Stephanie Jones: Book Review - Before the Fall by Noah Hawley

Publish Date
Thursday, 2 June 2016, 2:23PM
By Stephanie Jones

A private flight from Martha’s Vineyard to New York City ends 18 minutes after take-off when the plane, carrying eight passengers and three crew members, plunges into the ocean. The only souls to survive the impact are Scott Burroughs, a recovering alcoholic and struggling painter who was invited on to the flight by Maggie Bateman, and Maggie’s four-year-old son, JJ. Hampered by a dislocated shoulder, Scott, a former champion swimmer, drags himself and the boy through miles of water to safety, and immediate notoriety.

The ostensible mystery at the heart of Noah Hawley’s spectacular fifth novel Before the Fall – the question of why the plane went down – is overshadowed by the sound and fury surrounding the investigation, led by Gus Franklin, chief investigator at the National Transportation Safety Board and a man of unimpeachable character. Gus’s understanding of what happened will be evidence-led; not so the media coverage, which is adulterated by the loss of David Bateman (with wife Maggie and nine-year-old daughter Rachel) on board the flight.

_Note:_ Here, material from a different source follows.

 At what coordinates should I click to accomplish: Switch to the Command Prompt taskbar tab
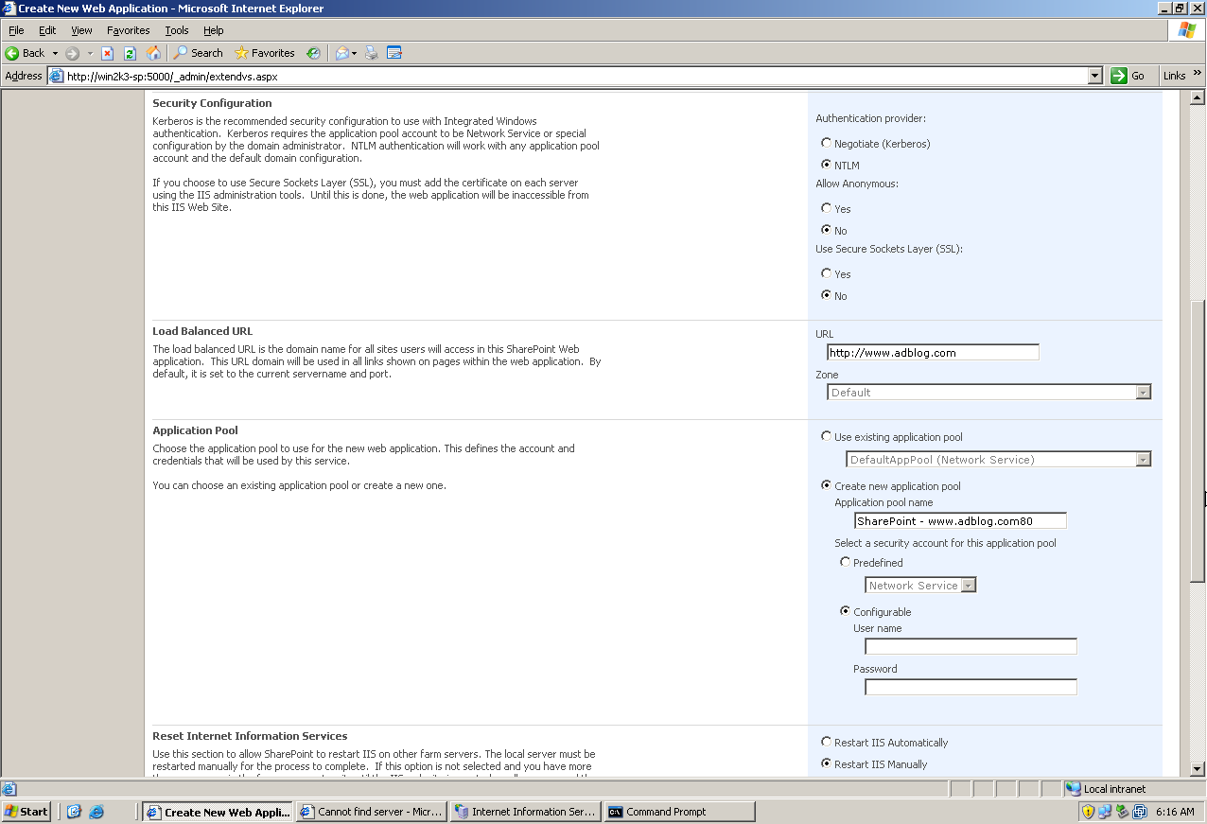coord(678,811)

David had everything: a lovely, 20-years-younger wife, a bullet-proof Manhattan townhouse and nearby holiday home, and a record as a political campaign strategist that attracted a billionaire’s invitation to lead a 24-hour network. A man like David has enemies – Rachel survived a three-day kidnapping for ransom when she was two – so a man like David has a retinue, with an Israeli bodyguard as its central figure.

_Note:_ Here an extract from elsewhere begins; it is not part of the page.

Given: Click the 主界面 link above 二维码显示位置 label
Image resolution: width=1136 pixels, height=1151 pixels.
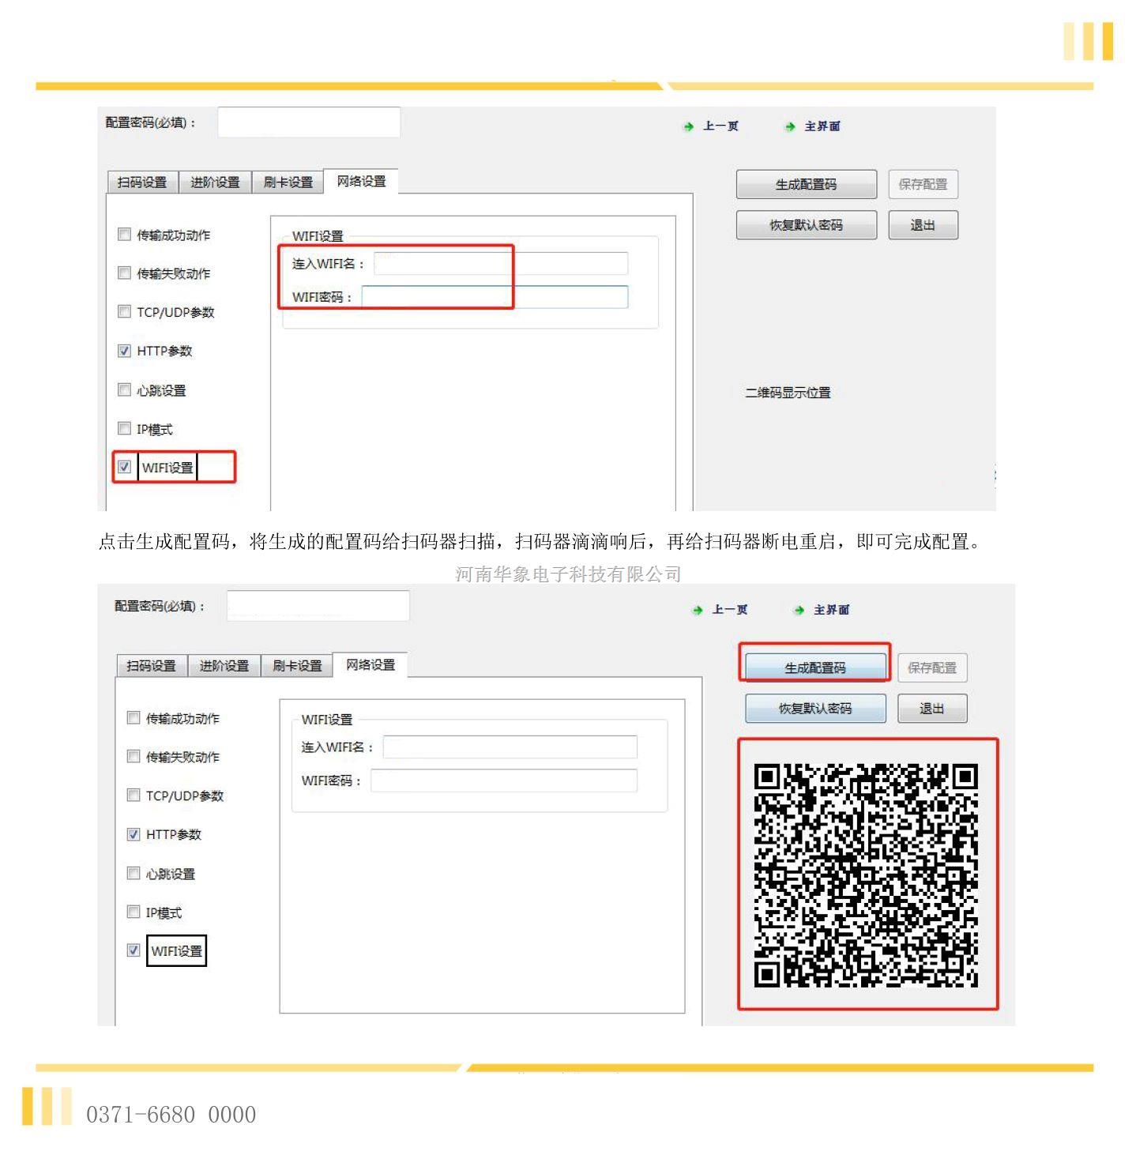Looking at the screenshot, I should click(x=822, y=126).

The legend of Gil Baruch, who also perishes on the flight, comprises fact – his lineage is regal, his father having served as consigliere to Moshe Dayan – and rumour: he has James Bond’s way with women, he was shot six times before turning 30, he once sat immobile on a Gaza roof for five days straight, waiting for a high-value target to appear.

This crafting of character is Hawley’s trademark, recalling the finest short-story writers, who take a few lines, sometimes an indulgent couple of paragraphs, to tender a full personality. Before the Fall’s close-ups are as intimate and exact as photographs. There is discombobulation in that almost everyone introduced in detail has already been fished lifeless from the sea, but answers to be found – and vast pleasure to be had – from meeting them.

The mystery, which Hawley allows to float loosely through the story, growing in import as we get to know the dead, is what caused the aircraft to enter the water. Could it have been assassination of the high-value David Bateman, or the targeting of another passenger, a fellow Master of the Universe, who is under federal investigation for money laundering?

Scott Burroughs’ survival, his penchant for painting scenes of catastrophe, and the ill fit of a near-penniless artist with a private plane provoke suspicion and fill the airwaves with round-the-clock autopsying of everything proximate to the tragedy. Hawley’s media industrial complex is online, all the time, and different to the real one only in its participants; the hero is made, then disassembled, by shrieking TV pundits who scramble for ratings by interviewing themselves.

The answer finally arrives with harrowing simplicity, which will come as no surprise to those familiar with Hawley’s TV series, Fargo. Loose ends are cauterized and imagery is visceral, as when an incensed, panicked David, delivered of worrisome news at work, “stalked the halls like a spree killer with an assault rifle.” It’s a call back to Hawley’s assassination-themed The Good Father and a celebration of audacious, exhilarating, topical fiction, which Before the Fall most surely is.